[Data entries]
☆ ☆ ☆ ☆ ☆
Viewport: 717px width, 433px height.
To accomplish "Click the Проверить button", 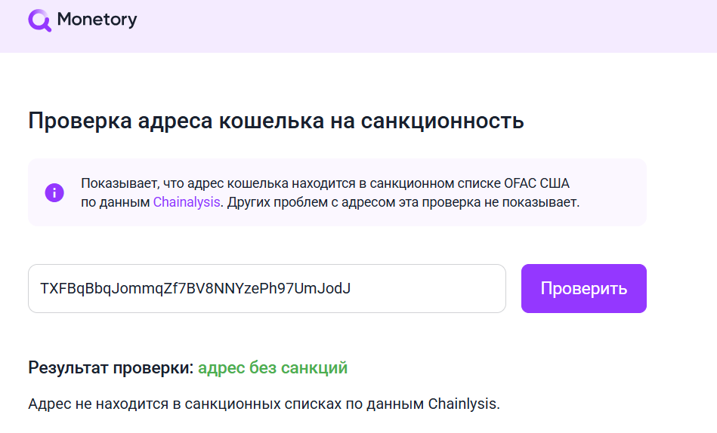I will click(583, 288).
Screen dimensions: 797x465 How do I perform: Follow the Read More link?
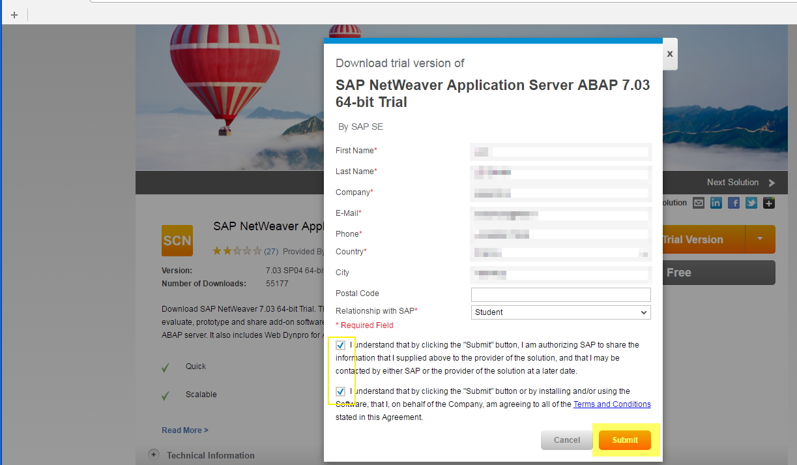pos(184,430)
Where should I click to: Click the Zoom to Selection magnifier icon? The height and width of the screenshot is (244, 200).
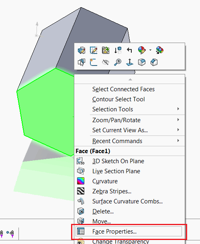click(x=118, y=62)
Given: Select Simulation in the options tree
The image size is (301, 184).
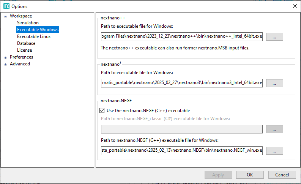Looking at the screenshot, I should pos(28,23).
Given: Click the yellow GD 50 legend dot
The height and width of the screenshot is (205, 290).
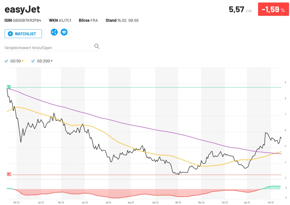Looking at the screenshot, I should pos(23,61).
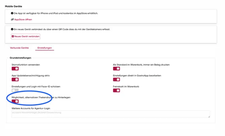This screenshot has height=136, width=225.
Task: Open the AppStore öffnen link
Action: tap(23, 20)
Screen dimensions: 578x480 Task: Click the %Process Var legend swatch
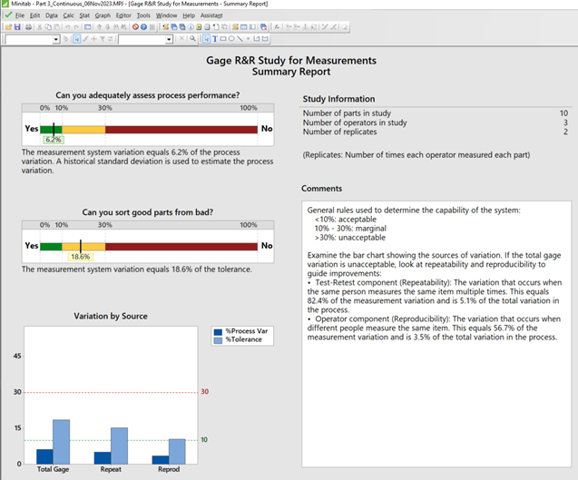click(x=218, y=331)
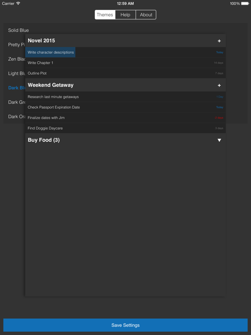Add a task to Weekend Getaway list

click(219, 85)
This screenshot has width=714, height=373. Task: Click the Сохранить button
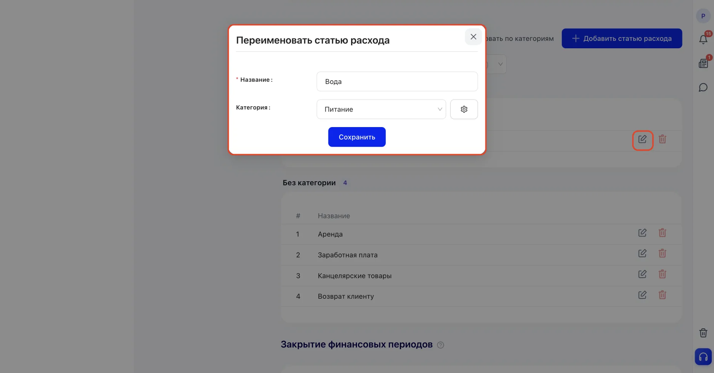tap(357, 137)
☆ ☆ ☆ ☆ ☆
Work instructions >>
Repeat word for word everything from the line containing "Screen dimensions: 797x465" down to the end of the material, with both ends included. Leave the pictures out of your answer.

Solution to this task >>
Screen dimensions: 797x465 How do I perform: Follow the Read More link?
pos(184,430)
Where should I click to: Click the Zoom to Selection magnifier icon? The height and width of the screenshot is (244, 200).
click(x=118, y=62)
Given: Select Simulation in the options tree
The image size is (301, 184).
Looking at the screenshot, I should pos(28,23).
Given: Click the yellow GD 50 legend dot
The height and width of the screenshot is (205, 290).
Looking at the screenshot, I should pos(23,61).
This screenshot has height=136, width=225.
Task: Open the AppStore öffnen link
Action: tap(23, 20)
Screen dimensions: 578x480 Task: Click the %Process Var legend swatch
click(x=218, y=331)
Add a task to Weekend Getaway list

click(219, 85)
This screenshot has width=714, height=373. Task: Click the Сохранить button
tap(357, 137)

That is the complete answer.